Berlin. Am 24. März waren 150 Menschen ums Leben gekommen. Anwalt nennt Angebot „empörend“. Erster Bericht der Task-Force.
Der Lufthansa-Konzern, zu dem auch Germanwings gehört, hat den Hinterbliebenen der Opfer des Germanwings-Absturzes am Dienstag 25.000 Euro Schmerzensgeld, zusätzlich zu den bereits gezahlten 50.000 Euro Soforthilfe, angeboten. Angehörigen-Anwalt Elmar Giemulla wies das Schmerzensgeld-Angebot der Airline als „empörend“ zurück. Beim Absturz der Germanwings-Maschine waren am 24. März 150 Menschen ums Leben gekommen – darunter auch der Copilot, der den Ermittlern zufolge seinen Kollegen aus dem Cockpit ausgesperrt und die Maschine absichtlich zum Absturz gebracht hatte.
„25.000 Euro pro Passagier und 10.000 Euro für die individuelle Gesundheitsschädigung engster Angehöriger ist deutlich zu wenig“, sagte Elmar Giemulla, der 34 Familien vertritt, dem „Kölner Stadt-Anzeiger“. Ein niedriger sechsstelliger Betrag sei das mindeste. Giemulla verwies darauf, dass nach dem Absturz der Concorde im Juli 2000 in Paris 1,2 Millionen Euro pro Passagier gezahlt worden seien, was allerdings „ungewöhnlich hoch“ gewesen sei.
Trauerfeier für Absturzopfer
Die Luftfahrtbranche zieht Lehren aus dem Germanwings-Absturz vor drei Monaten: Um Flugzeugkatastrophen wie das Unglück in den französischen Alpen künftig zu verhindern, wollen Branchenexperten die Tauglichkeitstest für Piloten verbessern und auch in Zukunft an der „Zwei-Personen-Regel“ festhalten, nach der Piloten niemals allein im Cockpit sein dürfen. Piloten sollen aber weiter die Cockpittür von innen verriegeln können, um sich vor Terroristen schützen zu können. „Das hat sich bewährt, das muss erhalten bleiben“, sagte Matthias von Randow, Hauptgeschäftsführer des Bundesverbands der deutschen Luftverkehrssicherheit (BDL) gestern bei der Vorstellung „Ergebnisse der Task-Force zur Flugsicherheit“ in Berlin.
Reformbedarf sehen die Experten bei den Tauglichkeitstests für Piloten
Die Task-Force aus Experten der Luftfahrtbranche, die zwei Wochen nach dem Flugzeugunglück eingesetzt worden war, schlägt neue Standards für die Tauglichkeitstests für Piloten vor – bei der Cockpit-Sicherheit dagegen sehen die Experten aktuell keine weiteren Verbesserungsmöglichkeiten.
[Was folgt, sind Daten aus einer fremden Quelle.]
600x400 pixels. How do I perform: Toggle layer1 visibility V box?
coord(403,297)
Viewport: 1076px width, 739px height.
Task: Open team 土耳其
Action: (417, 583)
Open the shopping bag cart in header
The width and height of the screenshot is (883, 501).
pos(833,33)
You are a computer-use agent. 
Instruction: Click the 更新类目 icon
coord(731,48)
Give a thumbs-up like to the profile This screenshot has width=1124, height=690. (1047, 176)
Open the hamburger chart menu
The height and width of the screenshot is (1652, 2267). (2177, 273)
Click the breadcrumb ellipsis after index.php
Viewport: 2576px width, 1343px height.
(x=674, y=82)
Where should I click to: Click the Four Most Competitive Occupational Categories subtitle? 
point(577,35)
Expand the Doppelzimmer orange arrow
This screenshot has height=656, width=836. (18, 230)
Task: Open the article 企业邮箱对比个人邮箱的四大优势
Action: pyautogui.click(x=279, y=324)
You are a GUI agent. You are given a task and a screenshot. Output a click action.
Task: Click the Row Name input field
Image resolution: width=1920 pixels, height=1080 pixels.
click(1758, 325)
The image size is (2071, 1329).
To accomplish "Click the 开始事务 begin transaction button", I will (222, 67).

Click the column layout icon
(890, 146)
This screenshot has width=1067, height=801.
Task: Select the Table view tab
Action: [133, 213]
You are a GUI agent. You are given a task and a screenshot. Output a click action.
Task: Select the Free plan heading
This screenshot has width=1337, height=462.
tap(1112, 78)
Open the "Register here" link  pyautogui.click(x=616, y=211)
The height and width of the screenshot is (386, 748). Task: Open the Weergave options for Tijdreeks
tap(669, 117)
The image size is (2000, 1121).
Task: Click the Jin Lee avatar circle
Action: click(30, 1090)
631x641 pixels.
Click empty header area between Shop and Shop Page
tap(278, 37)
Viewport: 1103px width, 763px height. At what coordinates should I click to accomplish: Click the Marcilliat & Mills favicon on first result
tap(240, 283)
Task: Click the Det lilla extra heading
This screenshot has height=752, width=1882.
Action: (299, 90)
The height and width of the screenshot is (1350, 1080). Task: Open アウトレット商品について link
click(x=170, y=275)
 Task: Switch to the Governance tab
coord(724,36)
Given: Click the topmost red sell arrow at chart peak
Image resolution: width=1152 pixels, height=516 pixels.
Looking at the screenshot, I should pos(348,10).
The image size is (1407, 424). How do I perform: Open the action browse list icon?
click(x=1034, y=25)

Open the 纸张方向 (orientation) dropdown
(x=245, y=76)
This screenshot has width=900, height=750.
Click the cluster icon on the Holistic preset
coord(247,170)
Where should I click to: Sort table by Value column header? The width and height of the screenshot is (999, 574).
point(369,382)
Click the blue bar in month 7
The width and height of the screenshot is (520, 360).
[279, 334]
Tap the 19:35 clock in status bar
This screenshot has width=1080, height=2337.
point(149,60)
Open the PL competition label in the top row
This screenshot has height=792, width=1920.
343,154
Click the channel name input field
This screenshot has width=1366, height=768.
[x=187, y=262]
Als Reaktion auf den Absturz hatte die Lufthansa bereits vor drei Monaten die „Zwei-Personen-Regel“ für das Cockpit eingeführt. Verlässt ein Pilot seinen Platz, etwa um auf Toilette zu gehen, muss ein Flugbegleiter so lange einspringen. Neben Lufthansa und Germanwings hatten sich auch weitere große deutsche Fluglinien wie Air Berlin, Condor und TuiFly angeschlossen. Bei US-Airlines gehört die Regel schon länger zum Standard.
Die Möglichkeit der Totalverriegelung des Cockpits durch die Piloten war infolge der Anschläge vom 11. September 2001 eingeführt worden – sie wurde im März der Crew und den Fluggästen der Germanwings-Maschine zum Verhängnis. Dennoch sei es richtig, daran festzuhalten, erklärte Verkehrsminister Alexander Dobrindt (CSU) gestern bei der Vorstellung der Ergebnisse der Task-Force. Bei Angriffen von außerhalb des Cockpits sei der Mechanismus „sicherheitsrelevant“.
Reformbedarf sehen die Experten bei den Tauglichkeitstests für Piloten. Bei der medizinischen Erstuntersuchung sollten Piloten grundsätzlich auf Missbrauch von Drogen, Alkohol und Medikamenten untersucht werden. Wichtig sei aber auch eine größere Aufmerksamkeit für die Psyche der Piloten: Die Beteiligten müssten sensibler auf Störungen und Erkrankungen achten. Crewmitglieder benötigten Anlaufstellen, um mit Vertrauensteams sprechen zu können, wenn sie bei Kollegen oder bei sich selbst Anzeichen für psychische Probleme sähen.